"Finish the quotation, please," put in Marjory, quickly. "'That e'en the weariest river winds somewhere safe to sea.' What more can anyone want?" She stretched her hand, as she spoke, to the glitter and gleam on the far horizon, and then turned with a smile to her companions. "And this is the sunniest spot in the whole glen--the first to get the light, and the last to lose it. I couldn't wish for a better resting-place."

"I should prefer the society of a cemetery," remarked Paul; "one's tombstone would not be so detestably conspicuous as it would be up here. Imagine it--Macleod of Gleneira, etc., etc.!"

"Why should you have a tombstone at all?" asked the girl, lightly. "I hate them; horrid, unsatisfactory things, full of texts that have nothing to do with you, yourself."

"Well," put in Major Bertie, who had just returned from a tour of inspection, "there's an epitaph up there, which, as the Americans say, wraps round everything, and makes discontent impossible--'To John Stewart, his ancestors and descendants.' That ought to satisfy you, Miss Carmichael; or you might compose your own curious derangement, like a fellow I knew in the regiment--classical sort of chap. He used to write the most touching things, and weep over them profusely. Got blown up in the Arsenal one day, and didn't need any of them. It's a fact, Macleod. Before your time. So, if you have a fancy that way, Miss Carmichael----"
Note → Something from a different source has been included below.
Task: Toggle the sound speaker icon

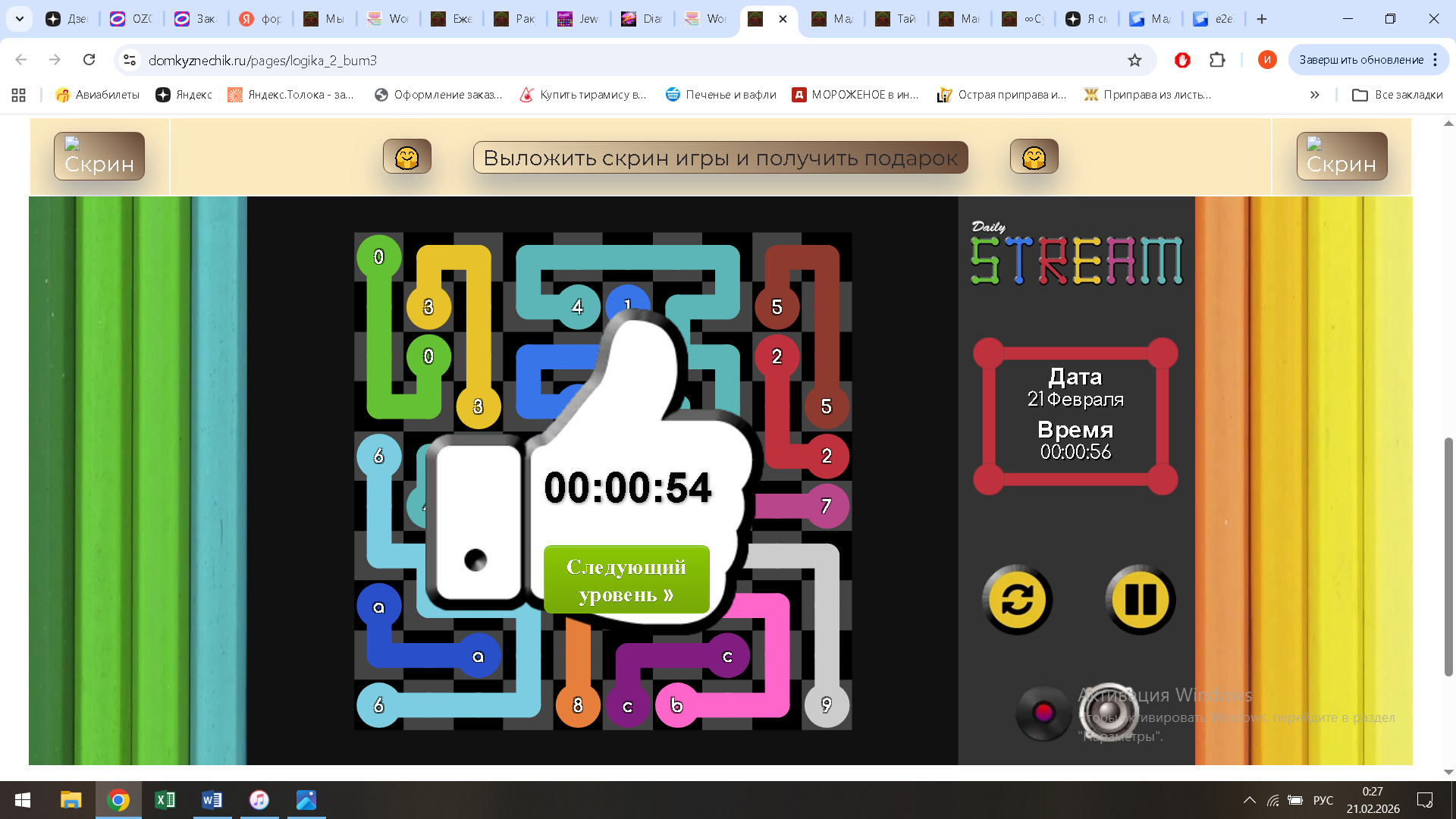Action: coord(1108,713)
"I'll note it in my will," she replied evasively; then, hearing a low voice beside her quoting the lines beginning, "He is beyond the shadow of night," she turned to Paul in quick surprise.

"I have the knack of reading your thoughts, you see, though I don't share them," he said quietly, adding in a lower tone: "And now, Kennedy, I hurry no man's cattle, but if you are to catch that coach you should be going, especially if Miss Carmichael is to see you to the top of the ridge."

The inexpressible charm, which was his by nature, born of a gracious remembrance of other folk's interest, was on him as he spoke, and contrasted sharply with the lack of it in the Reverend James Gillespie, who jumped to his feet in a moment in a desperate resolve.

"If you like, Miss Marjory, I will go so far, and escort you back."

Paul looked at him distastefully from head to foot, and Dr. Kennedy frowned, and set the suggestion aside decisively. "Thanks, Gillespie, but I have some business to talk over with my ward. Good-bye, Macleod, and thanks--for many kindnesses."

"Good-bye, and--and good luck! Miss Woodward, if you don't mind, I think we ought to be starting tea-wards. The downward path is easy, but there are plenty of beauties to admire on the way. I am always too much out of breath to do so on the upward path. Excelsior is not my motto."